Simple problème de timing ou erreur de gestion ? Areva a relancé hier le dossier de l’acquisition controversée d’UraMin, achetée à prix d’or (1,8 milliard d’euros plus 400 millions d’investissements) par Anne Lauvergeon à l’été 2007, avant de se transformer en boulet financier. Avec la nouvelle dépréciation décidée hier, la société minière a perdu 80% de sa valeur, à cause de la chute des cours de l’uranium et de gisements moins riches que prévu.

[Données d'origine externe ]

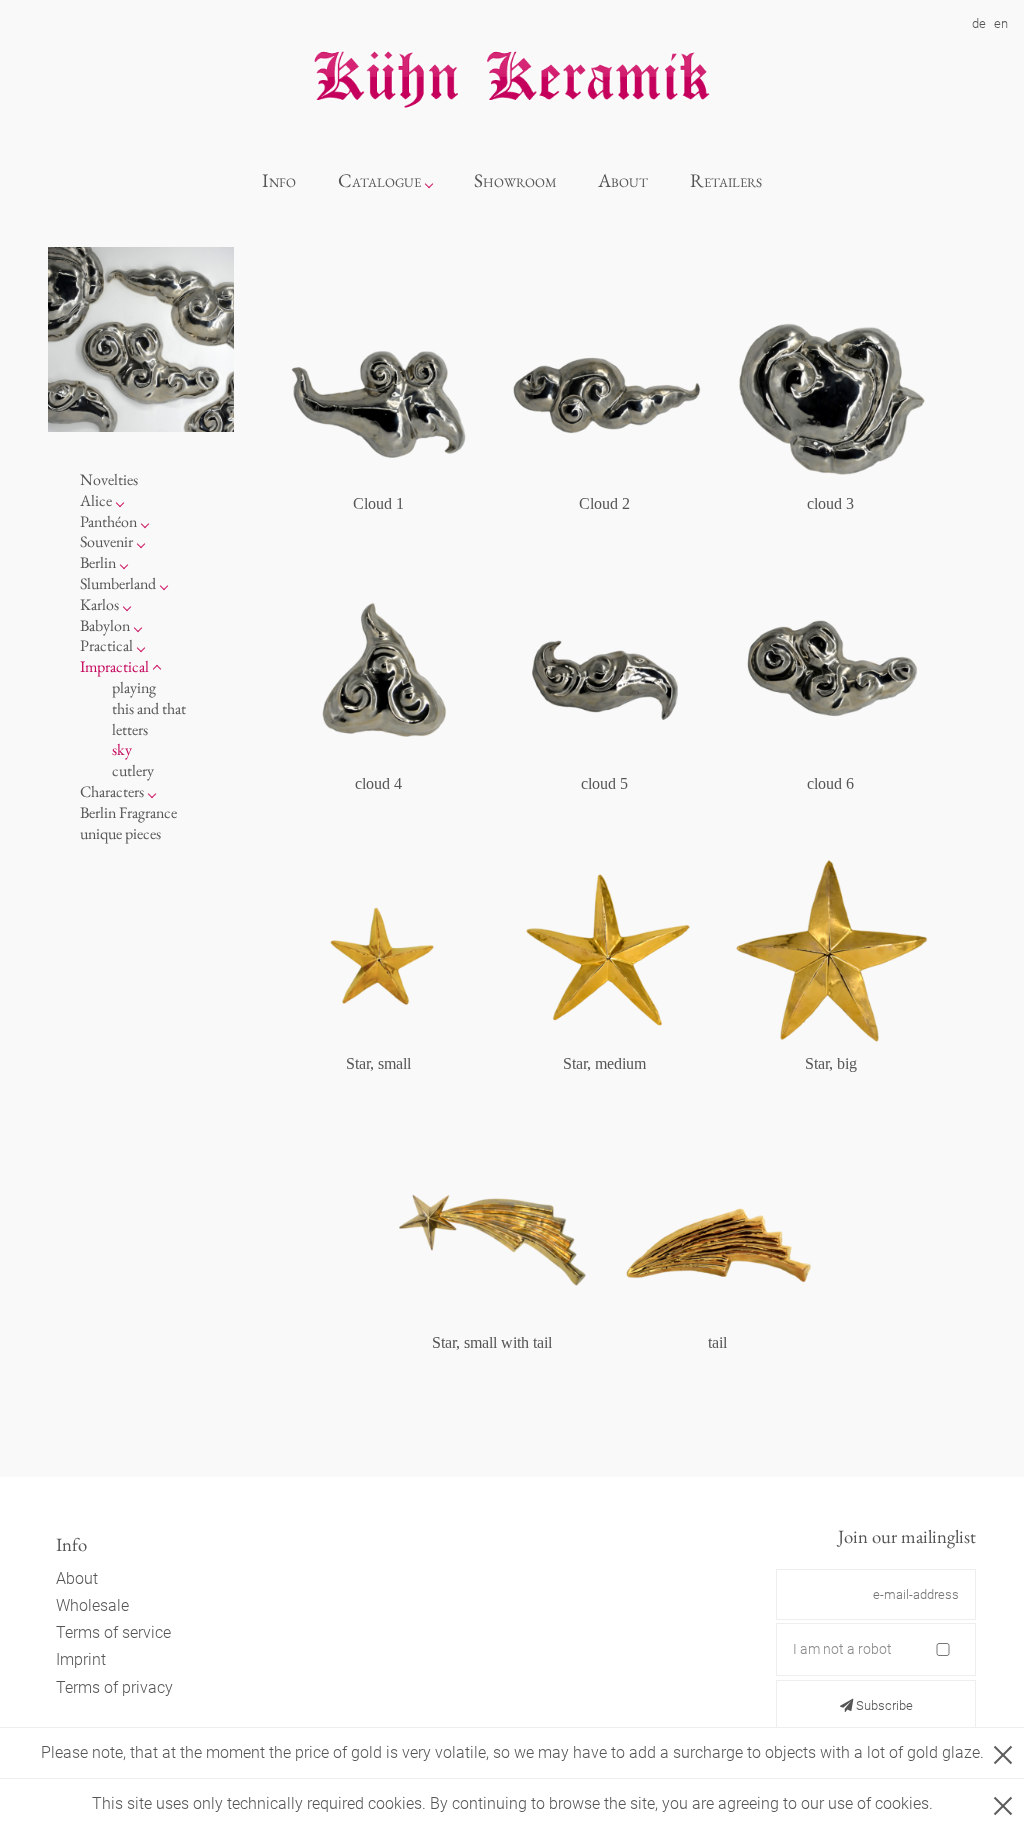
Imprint (81, 1659)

Le conseil de surveillance d'Areva a décidé, hier, de confier à trois de ses membres «indépendants» une enquête interne sur le rachat d'UraMin, dont les résultats sont attendus début 2012. La commission des Finances de l'Assemblée, présidée par le socialiste Jérôme Cahuzac, avait déjà lancé une d'enquête. «Si des comptes doivent être demandés, c'est certainement à Anne Lauvergeon mais certainement aussi aux responsables politiques [de] l'époque», a taclé Cahuzac dimanche. «ll y a au minimum une légèreté dans l'achat», ajoute le député PS Marc Goua, qui a signé en octobre le premier rapport parlementaire.
Fuites. Tout commence début 2007. Le cours de l'uranium flambe, Areva cherche à sécuriser son approvisionnement. Ce qui est logique dans le contexte de l'époque. Après plusieurs projets de rachats refusés par l'Etat, Anne Lauvergeon jette son dévolu sur UraMin, société canadienne née en 2005, qui possède des gisements en Namibie, en Centrafrique et en Afrique du Sud.